Many on the left, including European socialists, the New York Times and its economist Paul Krugman, are falsely claiming that Europe and even the United States are being saddled with austerity. Their claim is that governments are not spending enough to reduce unemployment. They want higher taxes on the most productive plus bigger government. They suffer from a collective memory loss. Don’t they remember that socialism did not work? Every time the big‐government “solution” has been tried for the past two centuries, it has failed, but those on the left seem to be incapable of learning.
When the current economic crisis began — largely caused by a government‐created housing bubble — we were told that if the government spent an extra trillion dollars or so and ran up the deficit, all would be well. Did it work as advertised in the United States? No. In the United Kingdom? No. In France? No. In Italy? No. In Spain? No. And not even the left wants to talk about Greece. The accompanying chart shows that rather than the austerity the left is whining about, government spending has risen as a share of gross domestic product (GDP) in all of the major economies. Again, the left said unemployment rates should have come down by now, but the opposite is happening. The U.S. unemployment rate has come down slightly, but the percentage of the labor force at work continues to decline, so the real unemployment rate is approximately 15 percent.
The irony is that the refusal by those on the left, in both Europe and the United States, to deal with the “entitlement” problem is going to cause an involuntary austerity in which real incomes are going to fall for most people. Incomes have not been rising as fast as inflation in the United States and most places in Europe, but what has happened is only a very mild introduction to what is going to happen.
Debt‐to‐GDP ratios keep rising in all the major economies, and realistically, this will continue until a reversal in policy or a surge in inflation begins to erode the value of the debt. Chancellor Angela Merkel in Germany has demanded that her fellow Europeans reverse the growth in spending to deal with fiscal reality and save the euro.
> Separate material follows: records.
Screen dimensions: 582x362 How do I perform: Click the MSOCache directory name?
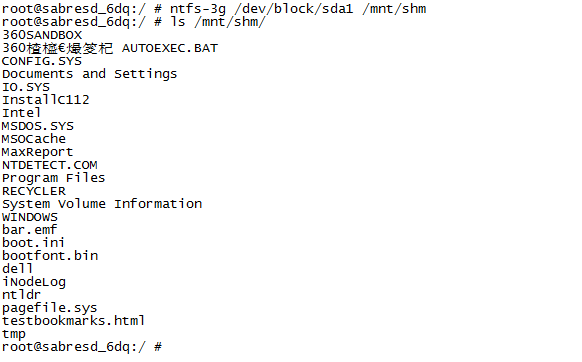[34, 139]
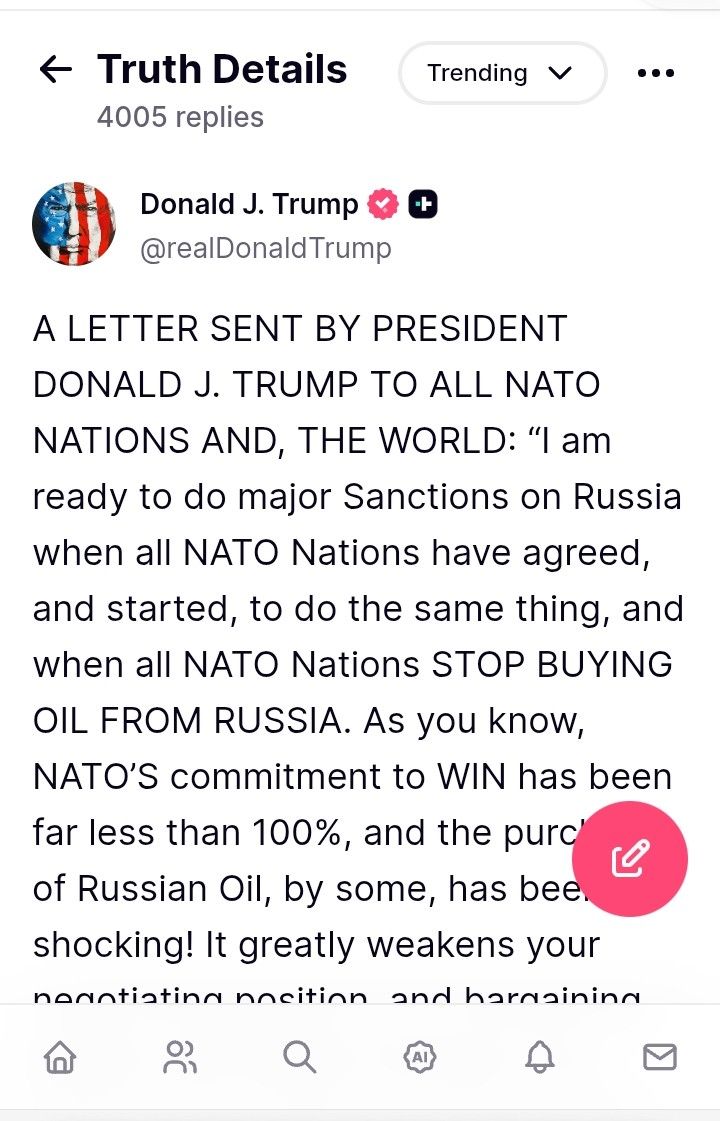Click the 'A LETTER SENT BY PRESIDENT' line

coord(300,329)
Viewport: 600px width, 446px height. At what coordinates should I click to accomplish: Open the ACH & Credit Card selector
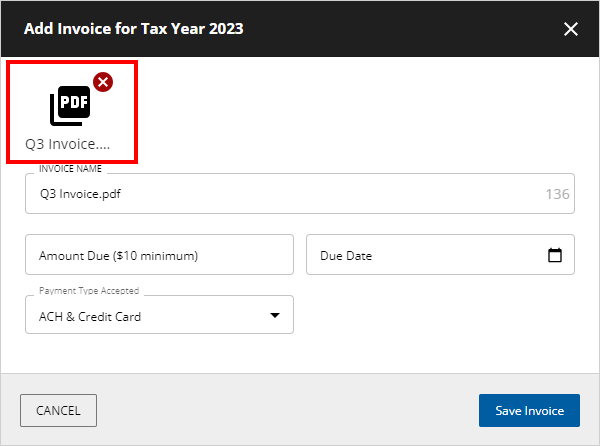(x=159, y=315)
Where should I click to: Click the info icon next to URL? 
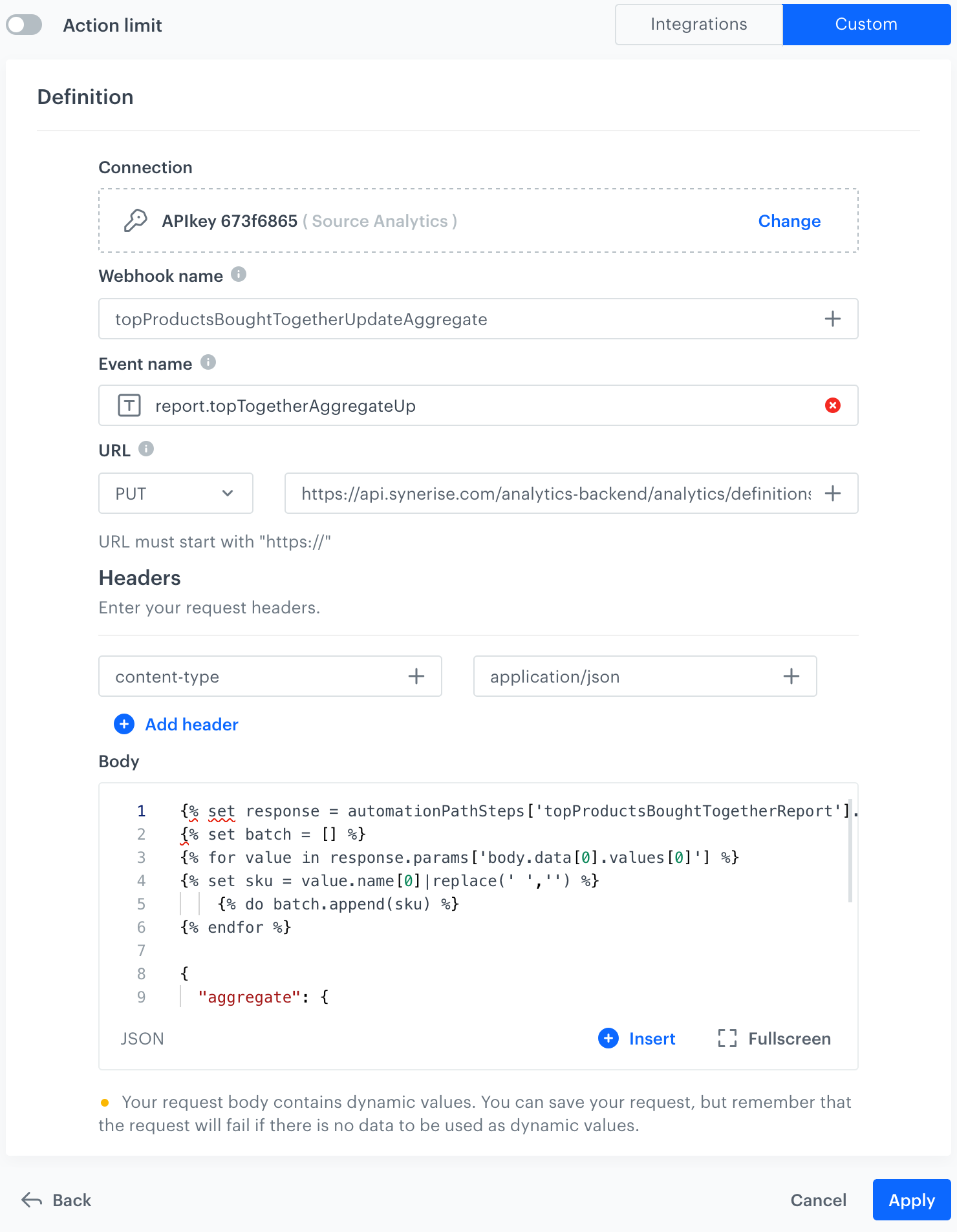click(x=146, y=449)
The elections in France and Greece show that Mrs. Merkel’s advice will be ignored and the European Central Bank will be pressured to keep printing money — by sovereign bond purchases and/or rate cuts on loans to banks — which ultimately will mean a lot more inflation, resulting in a real drop in incomes.
Of the major economies, only Germany has managed to reduce unemployment, and that was largely by major labor reforms, which now make it possible to fire German workers so employers no longer are so reluctant to hire new workers. Even so, the German economy is slowing down and may be dragged into the new recession that the other European economies are in or about to enter.
|Government Spending as a % of GDP||Unemployment Rate % (latest number for 2012)|
Sources: International Monetary Fund, The Economist
The next year is not going to be pleasant. The new European recession will only deepen and spread as, once again, the socialist “solutions” add to the problems. The United States is facing a massive 3.6 percent of GDP tax increase on Jan. 1, which will occur unless Congress extends the George W. Bush tax cuts and the other major personal and business tax provisions that are set to expire at the end of the year. The extensions will require both houses of Congress to pass them and President Obama to sign them into law. Even if the Republicans win both Houses of Congress and Mitt Romney is elected president, the Republicans will not take office until January — after the tax provisions’ expiration date.
There is no guarantee that Mr. Obama and the Democratic Senate will pass the necessary tax extensions during the lame‐duck session, whether they win or lose. Even if the Republicans win, they will not have the necessary 60 votes they might need in the Senate if the Democrats refuse to go along with the extensions. The uncertainty about what is going to happen will build through the remainder of the year, which will inhibit business expansion and job growth. This, coupled with the ongoing avalanche of new bank regulations, and foreign interest and dividend reporting requirements, is going to drive productive capital out of the United States. The rich in Europe and the U.S. are not just going to sit around to be fleeced by corrupt and incompetent governments. Being rich means you and your capital are mobile. There are many nice places on the globe where rich people and their money are well‐treated.
Europe is in recession, and the odds are that by January the United States will be back in recession. The central banks will inflate the currency to deal with the government debt problems, the people will be poorer, and the rich will have left. It is all so unnecessary.